But it really doesn’t help when you get situations every day around you. When even the labelling on the food you eat is subject to the similar dirty tricks.
Now I eat a good deal of salmon, I try and get it as fresh as I can, but sadly sometimes that’s only out of a can. The other day we encountered this issue with Safcol Salmon.
Tale of Two Cans
Take the two cans of Safcol Salmon below.
One is the standard salmon chunks in springwater (on the left), the other low quality salmon flakes in a very sweet hawaiian dressing (on the right).
The cans look the same, even the picture on the side of the salmon meat is the same (out of shot). The only difference is in the fine print on side describing the contents (enforceable by law), and the shade of the blue label with the text stating the flavour of the salmon.
Now consider this “hawaiian delight” is a new product to our shelves. It was placed in the exact same shelf and location as the springwater salmon (which was moved). Now supermarket shelves are not randomly stacked affairs, very often their will be brands that pay for better self placement or even direct where their product has to be place.

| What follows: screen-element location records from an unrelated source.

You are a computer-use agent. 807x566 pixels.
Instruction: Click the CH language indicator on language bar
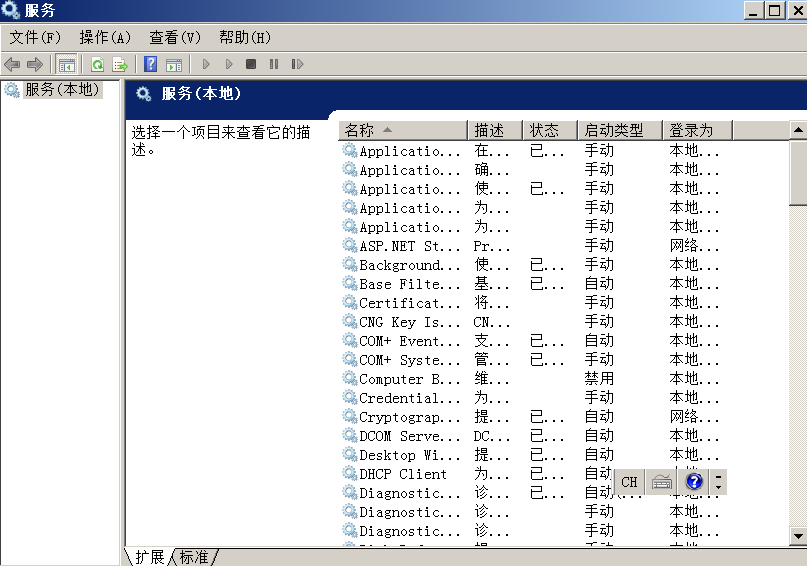tap(629, 482)
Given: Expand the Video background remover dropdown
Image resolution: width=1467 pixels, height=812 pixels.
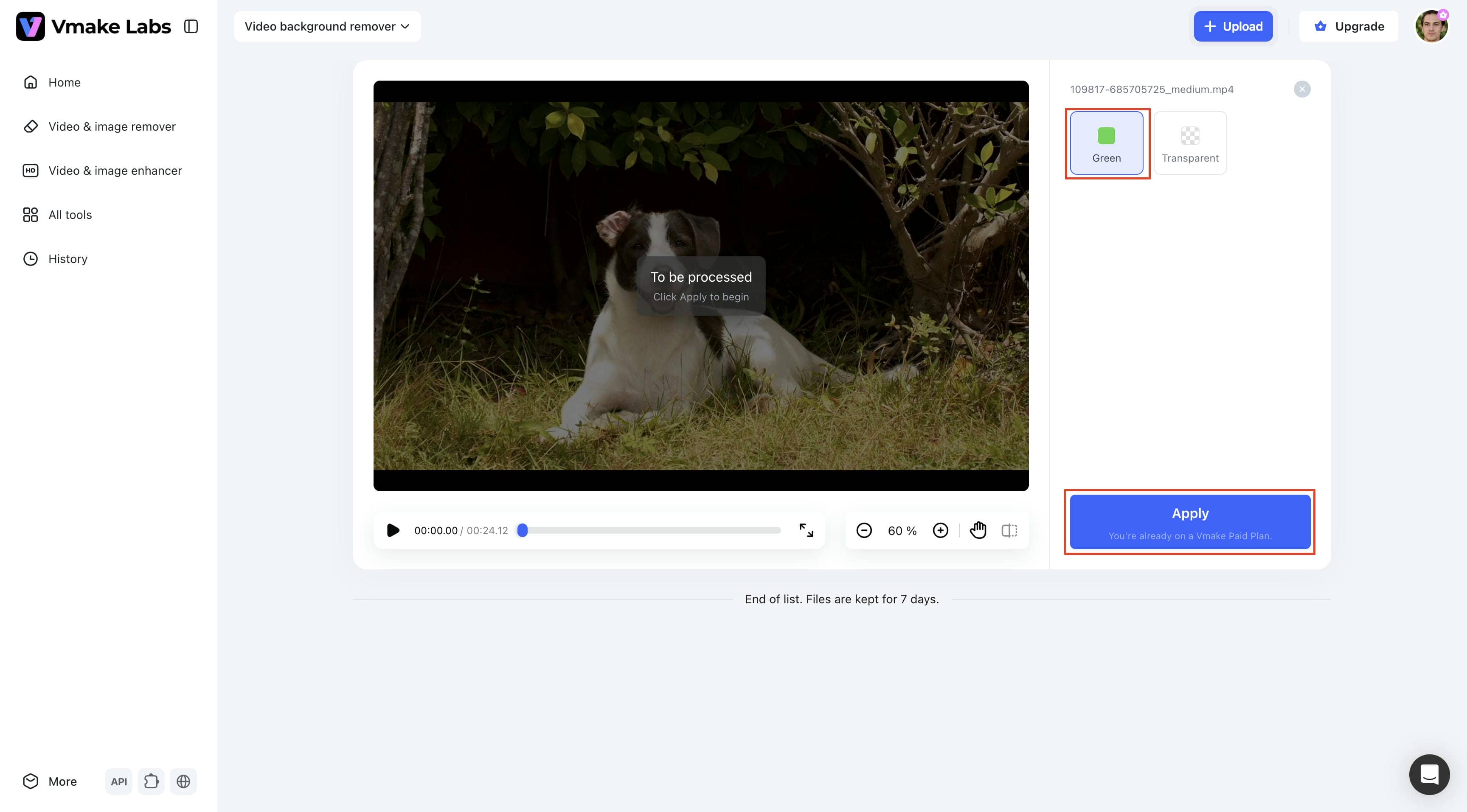Looking at the screenshot, I should (x=327, y=26).
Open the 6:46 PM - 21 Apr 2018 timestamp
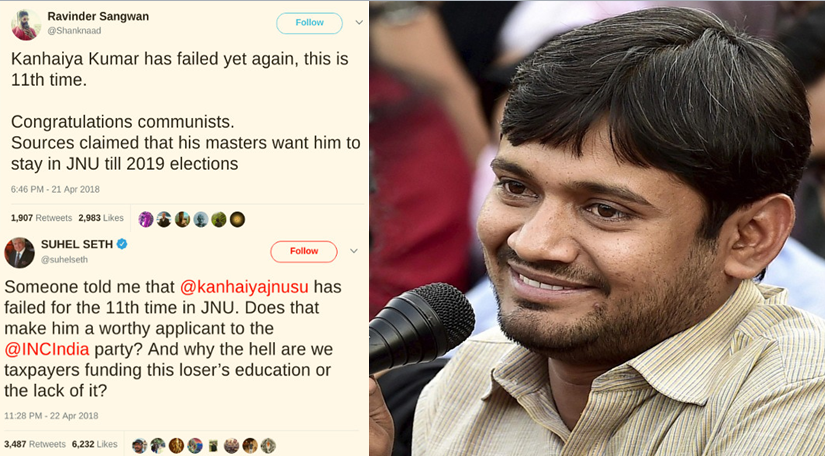The height and width of the screenshot is (456, 825). (55, 189)
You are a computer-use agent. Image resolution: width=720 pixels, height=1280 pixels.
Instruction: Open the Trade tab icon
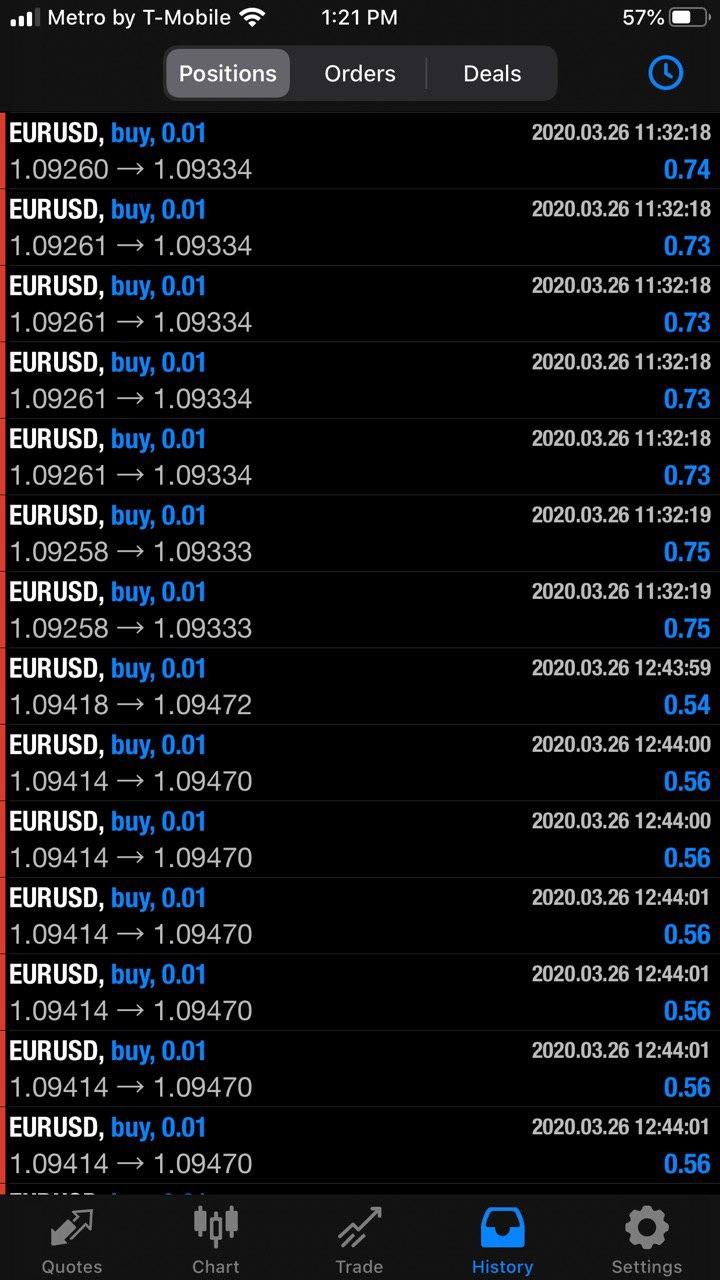(x=359, y=1228)
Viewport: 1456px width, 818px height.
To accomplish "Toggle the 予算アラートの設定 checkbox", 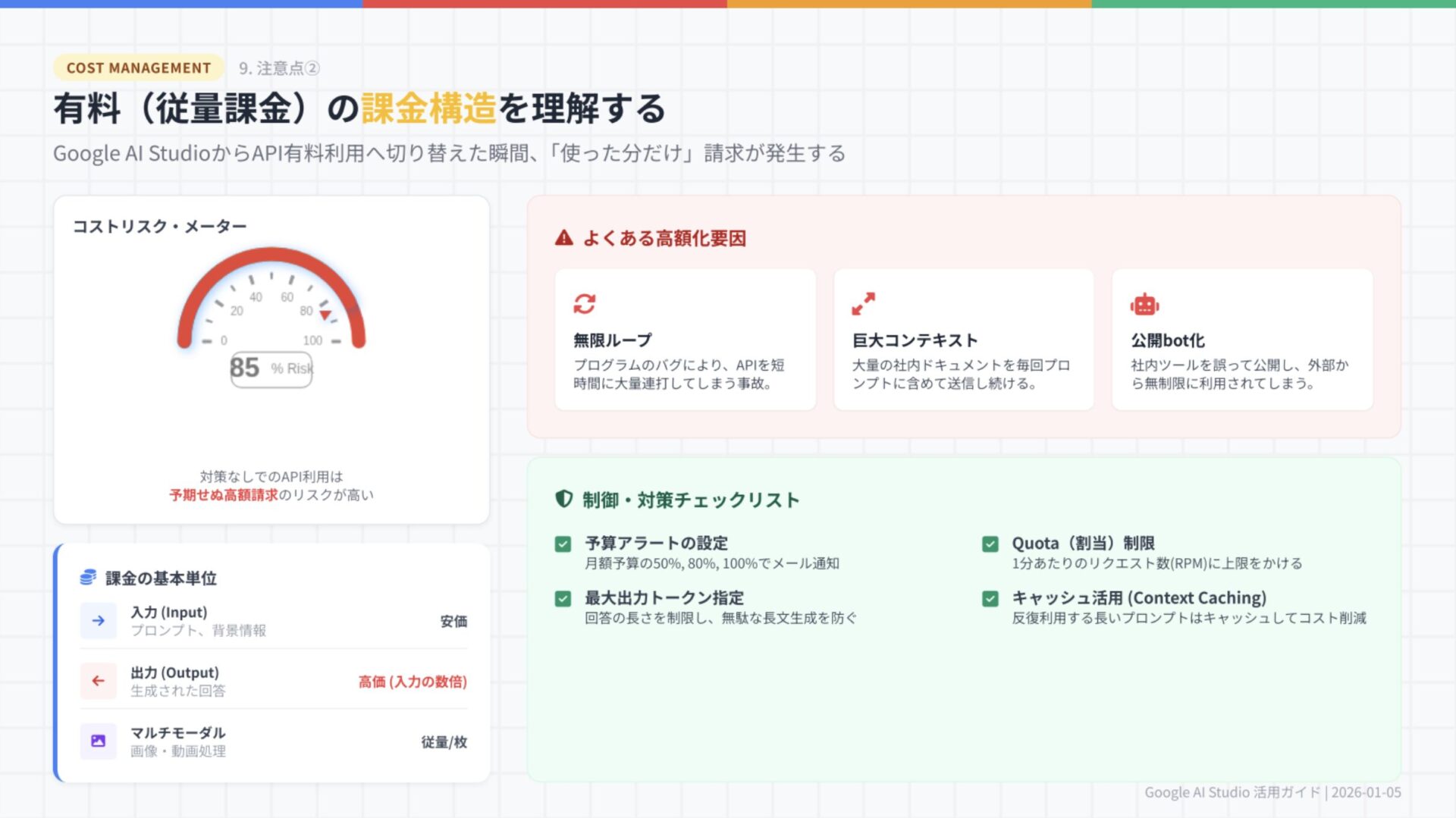I will click(563, 544).
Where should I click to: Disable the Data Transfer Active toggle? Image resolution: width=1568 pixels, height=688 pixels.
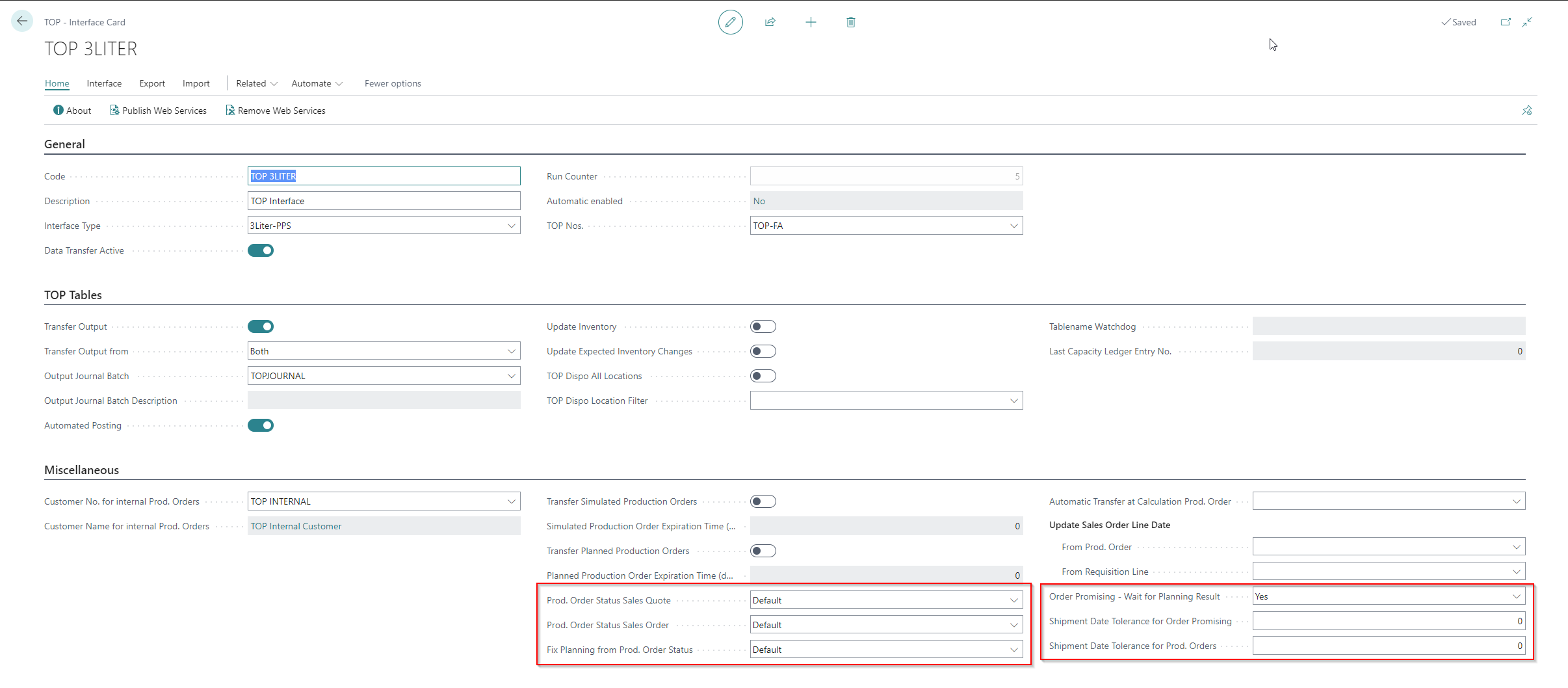[x=261, y=250]
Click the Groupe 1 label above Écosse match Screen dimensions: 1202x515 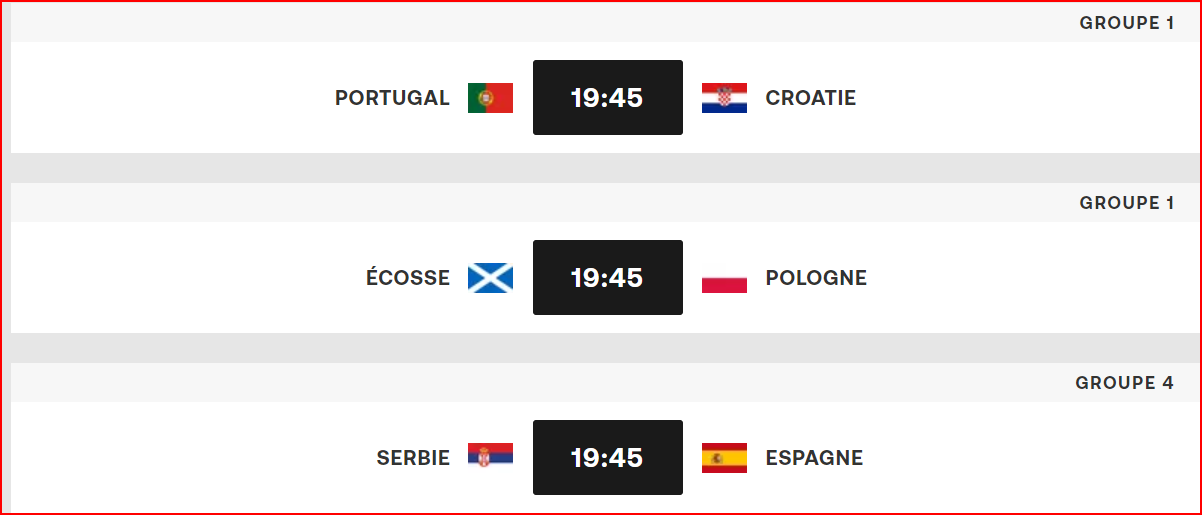tap(1127, 203)
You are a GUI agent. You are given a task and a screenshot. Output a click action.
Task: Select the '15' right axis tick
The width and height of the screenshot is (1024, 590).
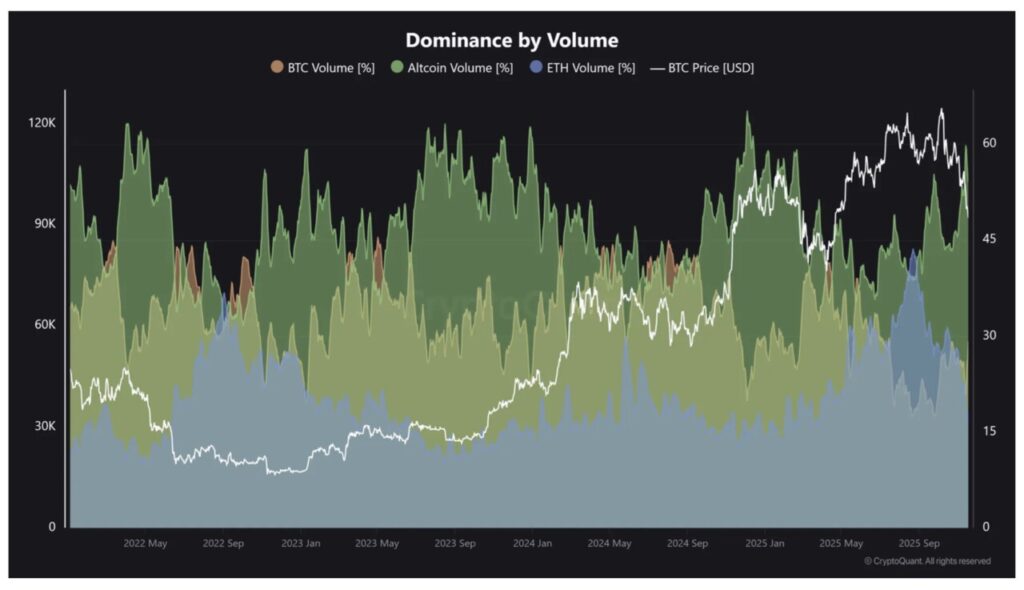click(x=989, y=431)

So lets consider why was the new product placed in the same location as a popular product, with labelling that at a glance looks the same as the springwater product.
I can only guess this is to force the sale of the product on the unsuspecting hurried loyal buyers. Running on the basis that people will not complain and with just try the new product they brought in error.
I really question why the similar shade of blue, why not purple or some such…
Still it’s a little bit of “Dark Labelling” to consider. Something to remember when designing even simple things like a new product line.